Three-dimensional graph showing correlations among the variables (leukocytes, segmented [%], and CRP in pleural fluid) included in Model 1 for the diagnosis of IPE (dark blue circles).CRP = C-reactive protein, IPE = Infectious pleural effusions, MEPE = Miscellaneous exudatives pleural effusions, MPE = Malignant pleural effusions, Neut = Neutrophils, PF = Pleural fluid, TBPE = Tuberculous pleural effusions, TPE = Transudative pleural effusions
Errors (false positives and false negatives) in likelihood cutoffs obtained after using the models are shown in e-Table 2.
e-Table 2.
False positives and negatives for each model at different likelihoods
| Likelihood (%) | Model 1 | Model 2 | ||
|---|---|---|---|---|
| False positives | False negatives | False positives | False negatives | |
| 10 | 173 | 15 | 173 | 11 |
| 20 | 105 | 26 | 98 | 20 |
| 30 | 62 | 35 | 56 | 32 |
| 40 | 42 | 51 | 37 | 45 |
| 50 | 31 | 58 | 24 | 52 |
| 60 | 17 | 66 | 11 | 67 |
| 70 | 7 | 77 | 4 | 79 |
| 80 | 3 | 99 | 4 | 91 |
| 90 | 2 | 124 | 4 | 111 |
| 99 | 0 | 145 | 0 | 129 |
Discussion
The main finding of this study is that a combination of traditionally used parameters (leukocyte count and neutrophil percentage) and inflammatory biomarkers (CRP and IL-6) improves the capacity of discrimination of IPE as compared with any of the markers when used separately.

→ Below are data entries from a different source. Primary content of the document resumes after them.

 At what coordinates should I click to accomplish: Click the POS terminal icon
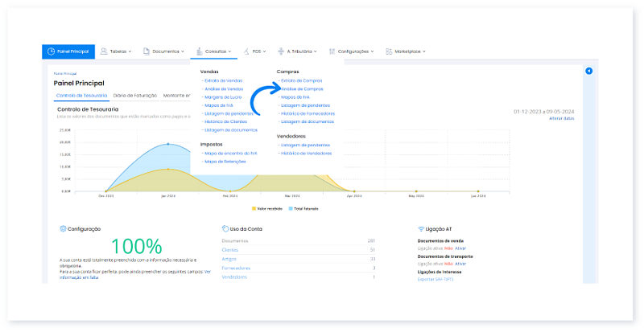point(246,51)
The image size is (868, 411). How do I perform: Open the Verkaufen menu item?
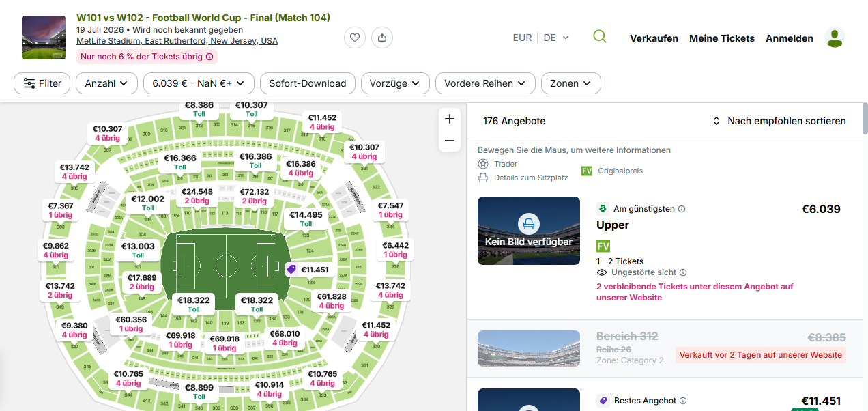(654, 38)
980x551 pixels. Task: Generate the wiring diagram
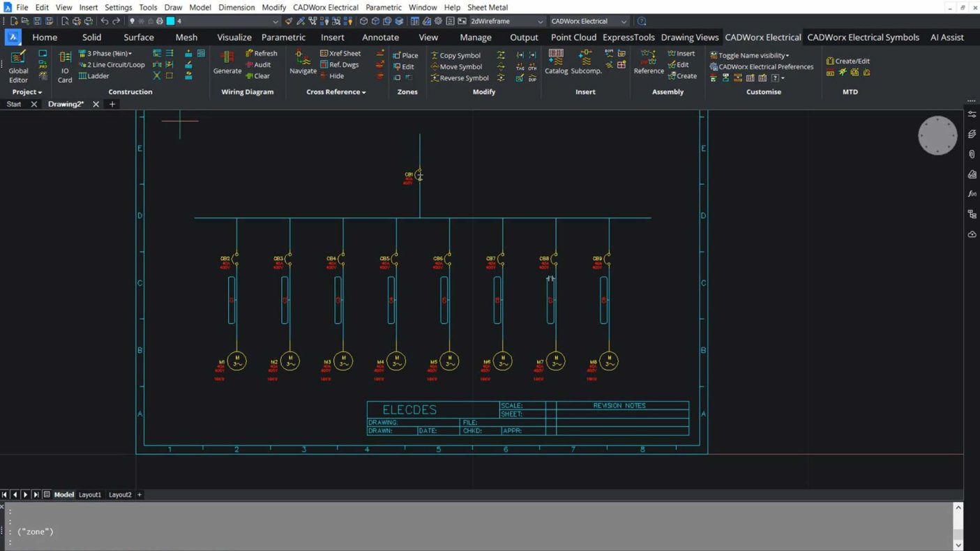(x=227, y=62)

Diagnosis of IPE may be challenging, as symptoms may be atypical and evidence of pneumonia is not always found on chest X-ray.[6] In addition, blood culture is only positive in 14% of patients[7] and PF culture is negative in more than 40% of samples.[4] Moreover, the germs causing IPE may be rare, and their identification may require microbiological and molecular analysis.[7] In addition, the characteristics of PF change along the course of the disease as a result of the physiopathological changes that occur in the pleural cavity in each stage. In the recent years, research has been conducted to identify potential biomarkers of IPE.[20,21,22,23,24,25,26,27,28,29] Yet, none has been demonstrated to have a good diagnostic performance. According to experts, it is unlikely that a single marker can predict PI accurately without complementary laboratory, radiological, or bacteriological data.[30] Although a purulent PE is easily diagnosed, these effusions were finally included in the study because it was considered that to assess the usefulness of a predictive model, it was necessary to include IPEs in all evolutionary phases (exudative [uncomplicated], fibrinopurulent [complicated], and organizing [empyema]).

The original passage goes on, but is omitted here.